While South Africans may be divided along race lines on the United States’s military intervention in Iraq (”Black and white take on the war”, April 25), Zimbabweans of all hues are mostly agreed that the US’s crusade to topple tyrants, wherever they are, is a good thing.
The reason is not difficult to fathom. Zimbabweans — rightly or wrongly — see parallels in the Iraqi situation. Oppressed by a brutal 23-year dictatorship — almost the same length as Saddam Hussein’s — they are conscious that their own efforts to remove President Robert Mugabe’s well-armed regime are not suficient.
While nobody has seriously suggested that the Americans should launch an ”Operation Zimbabwe Freedom” from aircraft carriers in the Mozambique Channel, the opposition Movement for Democractic Change (MDC) has called for action of the sort South Africans insisted on from the international community in the 1980s.
But just as the Arab League has opposed US intervention on grounds of ”sovereignty”, so African states have shielded Mugabe from Western sanctions with the same shibboleths. South Africa recently led a move to block criticism at the United Nations Human Rights Commission in Geneva of Zimbabwe’s worsening record.
Nobody in Harare sees the UN or the African Union as their saviours. A visit by three African leaders to Harare this week, headed by President Thabo Mbeki, failed to shift Mugabe from entrenched positions, thus exposing the much-vaunted New Partnership for Africa’s Development (Nepad) as a toothless totem.
South African perspectives on the Iraq war, tinged by the country’s own resistance to Anglo-American pretensions, are not necessarily shared by others on the continent where memories of the anti-colonial struggle are less vivid.
Zimbabweans have seen their freedoms shredded under the guise of ”sovereignty”. Attempts by the regime to equate the fate of Iraqis with victims of imperialism everywhere strike no resonance because, unlike the African National Congress and its left allies south of the Limpopo, those calling for anti-imperialist solidarity long ago lost their claims to popular legitimacy. Instead, with their unambiguous denunciation of governance abuses, the ruling Zanu-PF’s enemies have very quickly become everybody else’s friends.
Harare is one of the few capitals that did not stage anti-war protests, even official ones, because Zimbabweans were more concerned with the war being fought against them in their own townships by Mugabe’s militias. A stayaway organised by trade unions and backed by the MDC to protest a 200% fuel price hike was widely supported by black and white Zimbabweans two weeks ago, despite warnings of dire retribution.
Letters to the press have proposed the hasty erection of statues to the Zimbabwean leader so they can be toppled and danced on when the day comes. An attempt by state television to provide a nightly programme opposing US intervention in Iraq was heaped with scorn by viewers, not least because of the arthritic ideologues it lined up to support the official line.

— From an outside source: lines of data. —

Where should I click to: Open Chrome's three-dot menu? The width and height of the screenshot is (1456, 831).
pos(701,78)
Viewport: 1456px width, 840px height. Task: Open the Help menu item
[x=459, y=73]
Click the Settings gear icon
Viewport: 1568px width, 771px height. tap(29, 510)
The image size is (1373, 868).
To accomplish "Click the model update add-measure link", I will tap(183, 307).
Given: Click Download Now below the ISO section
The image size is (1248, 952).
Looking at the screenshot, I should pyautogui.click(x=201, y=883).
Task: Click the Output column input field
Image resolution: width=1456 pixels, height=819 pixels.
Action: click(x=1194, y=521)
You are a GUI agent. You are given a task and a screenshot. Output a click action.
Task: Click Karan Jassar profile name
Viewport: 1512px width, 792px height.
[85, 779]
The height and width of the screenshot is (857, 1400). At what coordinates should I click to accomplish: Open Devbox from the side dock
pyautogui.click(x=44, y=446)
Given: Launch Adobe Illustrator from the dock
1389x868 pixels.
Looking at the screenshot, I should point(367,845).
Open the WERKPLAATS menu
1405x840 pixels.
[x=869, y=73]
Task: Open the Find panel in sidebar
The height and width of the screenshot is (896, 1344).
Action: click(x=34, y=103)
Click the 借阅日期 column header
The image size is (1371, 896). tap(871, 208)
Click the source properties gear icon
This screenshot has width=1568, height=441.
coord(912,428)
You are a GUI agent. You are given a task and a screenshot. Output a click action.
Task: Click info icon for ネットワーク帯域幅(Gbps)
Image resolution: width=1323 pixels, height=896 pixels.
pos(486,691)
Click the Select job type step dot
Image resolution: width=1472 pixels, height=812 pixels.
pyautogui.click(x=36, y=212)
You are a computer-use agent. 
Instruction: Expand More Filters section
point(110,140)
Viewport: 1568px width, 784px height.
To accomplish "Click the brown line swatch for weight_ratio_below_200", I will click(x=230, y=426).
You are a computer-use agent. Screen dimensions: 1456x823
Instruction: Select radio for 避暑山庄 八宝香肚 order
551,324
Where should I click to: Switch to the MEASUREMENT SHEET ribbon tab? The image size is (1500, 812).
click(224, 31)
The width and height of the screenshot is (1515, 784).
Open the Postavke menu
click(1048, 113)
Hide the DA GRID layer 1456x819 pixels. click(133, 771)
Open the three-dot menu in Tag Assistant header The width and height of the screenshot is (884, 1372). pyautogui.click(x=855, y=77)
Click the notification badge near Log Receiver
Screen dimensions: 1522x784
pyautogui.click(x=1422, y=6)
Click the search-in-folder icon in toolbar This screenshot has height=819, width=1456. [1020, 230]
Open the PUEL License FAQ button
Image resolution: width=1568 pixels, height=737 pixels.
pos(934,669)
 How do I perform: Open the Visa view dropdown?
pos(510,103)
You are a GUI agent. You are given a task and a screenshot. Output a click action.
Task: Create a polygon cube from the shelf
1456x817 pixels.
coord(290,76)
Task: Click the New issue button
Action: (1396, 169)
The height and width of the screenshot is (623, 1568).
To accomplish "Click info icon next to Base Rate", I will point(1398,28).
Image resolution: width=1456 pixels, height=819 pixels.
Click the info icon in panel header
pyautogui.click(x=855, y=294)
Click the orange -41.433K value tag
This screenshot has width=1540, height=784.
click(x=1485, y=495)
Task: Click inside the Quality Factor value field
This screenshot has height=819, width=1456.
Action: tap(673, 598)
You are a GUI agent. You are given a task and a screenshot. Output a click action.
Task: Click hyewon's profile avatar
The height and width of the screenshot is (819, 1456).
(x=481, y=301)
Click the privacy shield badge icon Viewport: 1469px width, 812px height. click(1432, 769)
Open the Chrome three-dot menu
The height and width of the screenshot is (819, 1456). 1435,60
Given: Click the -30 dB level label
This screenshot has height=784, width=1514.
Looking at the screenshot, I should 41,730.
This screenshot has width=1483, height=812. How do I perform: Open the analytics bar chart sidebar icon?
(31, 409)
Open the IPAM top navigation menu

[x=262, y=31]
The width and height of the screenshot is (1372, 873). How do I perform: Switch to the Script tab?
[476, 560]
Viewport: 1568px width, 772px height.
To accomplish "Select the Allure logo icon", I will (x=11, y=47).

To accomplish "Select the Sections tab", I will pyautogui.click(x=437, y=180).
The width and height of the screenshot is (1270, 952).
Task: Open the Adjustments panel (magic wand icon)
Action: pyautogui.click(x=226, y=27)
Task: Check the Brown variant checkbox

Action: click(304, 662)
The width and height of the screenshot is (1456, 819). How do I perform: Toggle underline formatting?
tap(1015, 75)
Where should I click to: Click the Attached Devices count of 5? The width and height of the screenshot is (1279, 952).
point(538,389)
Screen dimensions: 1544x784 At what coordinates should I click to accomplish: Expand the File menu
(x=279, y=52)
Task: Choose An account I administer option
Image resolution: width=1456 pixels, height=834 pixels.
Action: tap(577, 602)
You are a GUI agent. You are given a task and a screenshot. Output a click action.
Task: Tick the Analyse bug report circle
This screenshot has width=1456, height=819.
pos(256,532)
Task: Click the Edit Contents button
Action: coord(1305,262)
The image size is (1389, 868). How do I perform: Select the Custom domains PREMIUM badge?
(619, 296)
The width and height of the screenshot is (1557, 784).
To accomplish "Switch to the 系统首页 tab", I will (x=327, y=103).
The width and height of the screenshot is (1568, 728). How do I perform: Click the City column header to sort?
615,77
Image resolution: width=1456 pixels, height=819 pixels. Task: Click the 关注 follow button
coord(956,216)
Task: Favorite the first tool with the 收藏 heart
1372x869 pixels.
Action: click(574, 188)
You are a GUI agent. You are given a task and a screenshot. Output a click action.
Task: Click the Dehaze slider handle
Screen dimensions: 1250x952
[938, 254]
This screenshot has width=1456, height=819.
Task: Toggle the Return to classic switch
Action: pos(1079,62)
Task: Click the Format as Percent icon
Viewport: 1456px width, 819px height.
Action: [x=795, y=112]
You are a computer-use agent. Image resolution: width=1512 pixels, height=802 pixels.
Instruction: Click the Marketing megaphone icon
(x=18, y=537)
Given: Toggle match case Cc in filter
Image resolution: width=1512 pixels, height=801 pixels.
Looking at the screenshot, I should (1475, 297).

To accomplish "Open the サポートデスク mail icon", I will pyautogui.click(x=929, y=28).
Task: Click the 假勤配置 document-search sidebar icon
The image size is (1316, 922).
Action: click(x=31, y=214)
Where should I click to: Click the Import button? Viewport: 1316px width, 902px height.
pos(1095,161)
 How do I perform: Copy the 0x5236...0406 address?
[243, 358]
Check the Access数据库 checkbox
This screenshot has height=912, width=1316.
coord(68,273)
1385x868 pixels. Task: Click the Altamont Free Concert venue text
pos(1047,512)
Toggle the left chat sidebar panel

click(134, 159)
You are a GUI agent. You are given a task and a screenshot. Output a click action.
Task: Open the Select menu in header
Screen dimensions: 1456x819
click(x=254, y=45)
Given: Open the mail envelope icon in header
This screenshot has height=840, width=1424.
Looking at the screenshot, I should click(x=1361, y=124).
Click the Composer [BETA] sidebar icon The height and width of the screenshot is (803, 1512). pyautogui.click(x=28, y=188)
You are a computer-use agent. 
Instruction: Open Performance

It has not been lost on Zimbabweans that South African Deputy Foreign Minister Aziz Pahad made noises of support for Saddam’s government during a visit to Baghdad shortly before the war began. They are curious why South African government spokesmen denouncing US aggression thousands of kilometres away have been less shrill about other forms of aggression on their doorstep.
Part of the explanation for these contrasting attitudes may indeed lie in Mbeki’s ability to exploit the ”two nations” legacy. The black middle class has yet to ditch the populist mantras of their rulers as they climb the political ladder of preferment. But elsewhere in Africa governments have done such a thorough job of sabotaging everybody’s prospects that a singularly damning view of post-liberation elites has emerged. In Zimbabwe’s case the ”two nations” turned out to be the rulers and the ruled!
US Assistant Secretary of State Walter Kansteiner was due to hold talks on Zimbabwe on Friday with Botswana’s President Festus Mogae in Gaborone after first visiting London. The US’s swaggering presence in the world is not something advocates of democracy anywhere should welcome.
Few would really want US Defence Secretary Donald Rumsfeld as their country’s godfather. But so long as Zimbabwe’s neighbours persist in disregarding democratic imperatives and gang up in support of Harare’s
Ba’athists, Zimbabweans are likely to reject the arguments of the anti-imperialist camp, whatever their merits, and embrace instead those who can deliver regime change soonest.